----- RECORD EXCERPTS -----

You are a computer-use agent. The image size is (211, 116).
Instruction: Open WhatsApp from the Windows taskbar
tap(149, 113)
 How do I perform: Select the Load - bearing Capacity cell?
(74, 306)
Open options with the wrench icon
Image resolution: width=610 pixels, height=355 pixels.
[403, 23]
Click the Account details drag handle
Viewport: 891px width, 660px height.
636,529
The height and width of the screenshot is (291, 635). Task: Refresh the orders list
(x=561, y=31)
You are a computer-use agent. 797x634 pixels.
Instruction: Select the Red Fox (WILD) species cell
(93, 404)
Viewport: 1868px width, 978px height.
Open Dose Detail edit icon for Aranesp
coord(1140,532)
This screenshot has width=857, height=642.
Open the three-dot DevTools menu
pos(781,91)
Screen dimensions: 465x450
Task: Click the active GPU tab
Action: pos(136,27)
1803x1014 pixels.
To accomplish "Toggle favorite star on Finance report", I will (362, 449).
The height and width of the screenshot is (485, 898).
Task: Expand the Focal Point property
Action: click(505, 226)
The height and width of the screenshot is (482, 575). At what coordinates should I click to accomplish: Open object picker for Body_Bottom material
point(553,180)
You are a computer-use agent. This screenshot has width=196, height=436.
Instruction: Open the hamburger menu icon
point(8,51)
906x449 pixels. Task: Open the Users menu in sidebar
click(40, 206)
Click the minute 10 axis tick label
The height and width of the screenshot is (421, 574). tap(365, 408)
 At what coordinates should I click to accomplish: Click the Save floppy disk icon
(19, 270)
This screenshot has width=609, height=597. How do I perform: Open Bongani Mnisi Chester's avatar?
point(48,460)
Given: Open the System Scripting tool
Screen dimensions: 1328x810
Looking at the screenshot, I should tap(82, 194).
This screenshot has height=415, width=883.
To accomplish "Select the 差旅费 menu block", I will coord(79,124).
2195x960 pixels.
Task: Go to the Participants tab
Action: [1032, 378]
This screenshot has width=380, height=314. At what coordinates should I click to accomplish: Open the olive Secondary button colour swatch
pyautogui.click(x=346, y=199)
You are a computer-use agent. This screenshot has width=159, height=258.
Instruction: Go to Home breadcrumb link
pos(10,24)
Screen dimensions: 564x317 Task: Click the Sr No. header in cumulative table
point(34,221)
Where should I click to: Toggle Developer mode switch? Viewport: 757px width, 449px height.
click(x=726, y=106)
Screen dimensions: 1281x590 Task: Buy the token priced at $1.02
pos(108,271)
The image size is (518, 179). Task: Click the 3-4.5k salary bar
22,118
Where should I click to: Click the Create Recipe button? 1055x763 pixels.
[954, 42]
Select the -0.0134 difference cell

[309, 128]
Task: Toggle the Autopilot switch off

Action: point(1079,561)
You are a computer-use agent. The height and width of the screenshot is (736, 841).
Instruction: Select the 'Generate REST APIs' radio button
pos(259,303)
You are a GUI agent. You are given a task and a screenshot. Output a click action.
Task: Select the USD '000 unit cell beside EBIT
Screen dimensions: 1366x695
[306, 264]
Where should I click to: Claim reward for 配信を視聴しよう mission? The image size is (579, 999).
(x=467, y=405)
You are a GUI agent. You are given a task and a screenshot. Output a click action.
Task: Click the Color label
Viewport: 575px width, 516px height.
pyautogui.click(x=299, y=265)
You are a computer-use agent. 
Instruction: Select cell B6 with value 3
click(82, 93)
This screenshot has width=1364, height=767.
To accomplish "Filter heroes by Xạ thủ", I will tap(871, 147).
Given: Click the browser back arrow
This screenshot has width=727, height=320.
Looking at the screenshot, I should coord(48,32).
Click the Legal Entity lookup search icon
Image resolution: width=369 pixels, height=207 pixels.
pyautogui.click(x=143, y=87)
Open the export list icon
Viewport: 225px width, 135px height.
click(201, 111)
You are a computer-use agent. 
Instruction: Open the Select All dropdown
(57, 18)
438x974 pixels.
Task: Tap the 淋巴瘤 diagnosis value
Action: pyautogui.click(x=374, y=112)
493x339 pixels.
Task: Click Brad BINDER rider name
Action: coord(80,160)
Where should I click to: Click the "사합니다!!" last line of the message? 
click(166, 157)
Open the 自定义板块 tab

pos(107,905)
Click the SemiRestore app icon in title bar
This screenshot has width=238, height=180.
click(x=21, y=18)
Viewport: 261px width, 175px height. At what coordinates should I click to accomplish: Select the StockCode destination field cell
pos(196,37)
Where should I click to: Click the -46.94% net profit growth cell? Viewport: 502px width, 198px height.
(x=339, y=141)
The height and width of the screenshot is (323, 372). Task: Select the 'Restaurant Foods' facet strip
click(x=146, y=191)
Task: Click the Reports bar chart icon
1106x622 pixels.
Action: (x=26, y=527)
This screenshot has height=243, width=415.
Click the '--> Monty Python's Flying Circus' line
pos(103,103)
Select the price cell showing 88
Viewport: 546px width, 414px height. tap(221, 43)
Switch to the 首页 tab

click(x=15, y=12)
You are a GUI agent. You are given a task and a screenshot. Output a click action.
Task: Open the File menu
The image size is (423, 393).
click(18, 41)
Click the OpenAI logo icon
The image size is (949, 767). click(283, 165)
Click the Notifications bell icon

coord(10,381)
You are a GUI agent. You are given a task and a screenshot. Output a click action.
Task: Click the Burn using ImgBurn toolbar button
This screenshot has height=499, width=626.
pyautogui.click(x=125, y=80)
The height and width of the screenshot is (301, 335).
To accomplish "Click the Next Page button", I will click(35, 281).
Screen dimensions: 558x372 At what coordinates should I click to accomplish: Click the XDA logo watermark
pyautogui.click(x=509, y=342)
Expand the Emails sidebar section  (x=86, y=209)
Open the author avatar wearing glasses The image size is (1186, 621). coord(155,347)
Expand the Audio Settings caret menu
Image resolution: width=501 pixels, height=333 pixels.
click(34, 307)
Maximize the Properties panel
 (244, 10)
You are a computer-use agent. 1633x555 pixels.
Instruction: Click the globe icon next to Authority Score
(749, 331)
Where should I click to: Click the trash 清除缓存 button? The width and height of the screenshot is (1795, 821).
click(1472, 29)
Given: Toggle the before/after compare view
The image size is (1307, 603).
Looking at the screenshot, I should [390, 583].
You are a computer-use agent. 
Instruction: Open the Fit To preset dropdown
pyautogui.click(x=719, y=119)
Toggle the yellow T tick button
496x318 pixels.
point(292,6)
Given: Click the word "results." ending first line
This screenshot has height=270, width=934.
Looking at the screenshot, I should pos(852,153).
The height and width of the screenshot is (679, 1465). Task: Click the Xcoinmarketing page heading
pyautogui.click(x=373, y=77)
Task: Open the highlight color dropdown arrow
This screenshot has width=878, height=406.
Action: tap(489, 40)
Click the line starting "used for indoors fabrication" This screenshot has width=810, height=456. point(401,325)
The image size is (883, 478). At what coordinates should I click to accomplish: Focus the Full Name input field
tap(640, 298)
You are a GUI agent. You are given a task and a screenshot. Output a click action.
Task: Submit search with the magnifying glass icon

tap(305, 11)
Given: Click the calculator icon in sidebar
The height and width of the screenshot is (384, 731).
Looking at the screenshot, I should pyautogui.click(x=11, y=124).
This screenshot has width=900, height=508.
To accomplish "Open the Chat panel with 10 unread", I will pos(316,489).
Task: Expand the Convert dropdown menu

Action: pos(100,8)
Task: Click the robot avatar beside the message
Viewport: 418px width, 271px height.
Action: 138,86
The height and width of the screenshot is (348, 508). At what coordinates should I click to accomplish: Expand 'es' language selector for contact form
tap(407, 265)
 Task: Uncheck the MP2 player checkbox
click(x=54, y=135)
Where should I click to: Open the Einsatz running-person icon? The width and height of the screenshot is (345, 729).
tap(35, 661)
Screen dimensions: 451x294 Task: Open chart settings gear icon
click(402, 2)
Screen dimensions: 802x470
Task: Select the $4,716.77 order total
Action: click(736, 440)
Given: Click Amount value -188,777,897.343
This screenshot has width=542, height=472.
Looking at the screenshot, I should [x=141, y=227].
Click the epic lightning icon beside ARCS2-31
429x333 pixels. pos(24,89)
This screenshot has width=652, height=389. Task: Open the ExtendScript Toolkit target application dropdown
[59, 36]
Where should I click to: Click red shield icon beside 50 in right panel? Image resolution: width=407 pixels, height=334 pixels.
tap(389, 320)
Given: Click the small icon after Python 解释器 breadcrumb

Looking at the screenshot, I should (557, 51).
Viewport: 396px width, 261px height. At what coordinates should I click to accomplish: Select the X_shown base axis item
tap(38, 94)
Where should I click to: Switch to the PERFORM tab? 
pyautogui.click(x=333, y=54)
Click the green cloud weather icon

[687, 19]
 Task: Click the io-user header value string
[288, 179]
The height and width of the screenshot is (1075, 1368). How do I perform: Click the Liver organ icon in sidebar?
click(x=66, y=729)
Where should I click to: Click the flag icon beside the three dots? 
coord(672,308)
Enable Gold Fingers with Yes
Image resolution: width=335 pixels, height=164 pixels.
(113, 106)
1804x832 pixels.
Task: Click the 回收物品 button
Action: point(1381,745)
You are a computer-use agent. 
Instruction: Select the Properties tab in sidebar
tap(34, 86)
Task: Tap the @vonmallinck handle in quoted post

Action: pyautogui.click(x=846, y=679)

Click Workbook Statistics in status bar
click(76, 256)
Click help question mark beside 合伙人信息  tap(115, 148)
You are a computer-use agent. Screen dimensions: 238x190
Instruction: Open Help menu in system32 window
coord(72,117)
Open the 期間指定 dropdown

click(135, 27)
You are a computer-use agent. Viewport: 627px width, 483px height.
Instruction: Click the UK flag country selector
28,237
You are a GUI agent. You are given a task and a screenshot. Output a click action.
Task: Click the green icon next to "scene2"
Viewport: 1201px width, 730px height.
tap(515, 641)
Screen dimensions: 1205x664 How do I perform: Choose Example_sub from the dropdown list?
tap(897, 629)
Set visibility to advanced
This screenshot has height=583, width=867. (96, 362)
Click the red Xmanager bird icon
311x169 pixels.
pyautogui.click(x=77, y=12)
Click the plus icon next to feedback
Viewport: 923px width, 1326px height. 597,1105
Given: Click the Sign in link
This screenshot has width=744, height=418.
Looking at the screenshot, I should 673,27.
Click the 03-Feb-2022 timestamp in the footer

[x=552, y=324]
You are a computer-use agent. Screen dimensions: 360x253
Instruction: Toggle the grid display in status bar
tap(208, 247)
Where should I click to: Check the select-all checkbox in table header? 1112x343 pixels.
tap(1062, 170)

-----

From the records above, copy out the line with "Click the OpenAI logo icon", the line with "Given: Toggle the before/after compare view", and every line between them, word for word.

• **SOLUTION FOR THIS TASK**
Click the OpenAI logo icon
The image size is (949, 767). click(283, 165)
Click the Notifications bell icon

coord(10,381)
You are a GUI agent. You are given a task and a screenshot. Output a click action.
Task: Click the Burn using ImgBurn toolbar button
This screenshot has height=499, width=626.
pyautogui.click(x=125, y=80)
The height and width of the screenshot is (301, 335).
To accomplish "Click the Next Page button", I will click(35, 281).
Screen dimensions: 558x372 At what coordinates should I click to accomplish: Click the XDA logo watermark
pyautogui.click(x=509, y=342)
Expand the Emails sidebar section  (x=86, y=209)
Open the author avatar wearing glasses The image size is (1186, 621). coord(155,347)
Expand the Audio Settings caret menu
Image resolution: width=501 pixels, height=333 pixels.
click(34, 307)
Maximize the Properties panel
 (244, 10)
You are a computer-use agent. 1633x555 pixels.
Instruction: Click the globe icon next to Authority Score
(749, 331)
Where should I click to: Click the trash 清除缓存 button? The width and height of the screenshot is (1795, 821).
click(1472, 29)
Given: Toggle the before/after compare view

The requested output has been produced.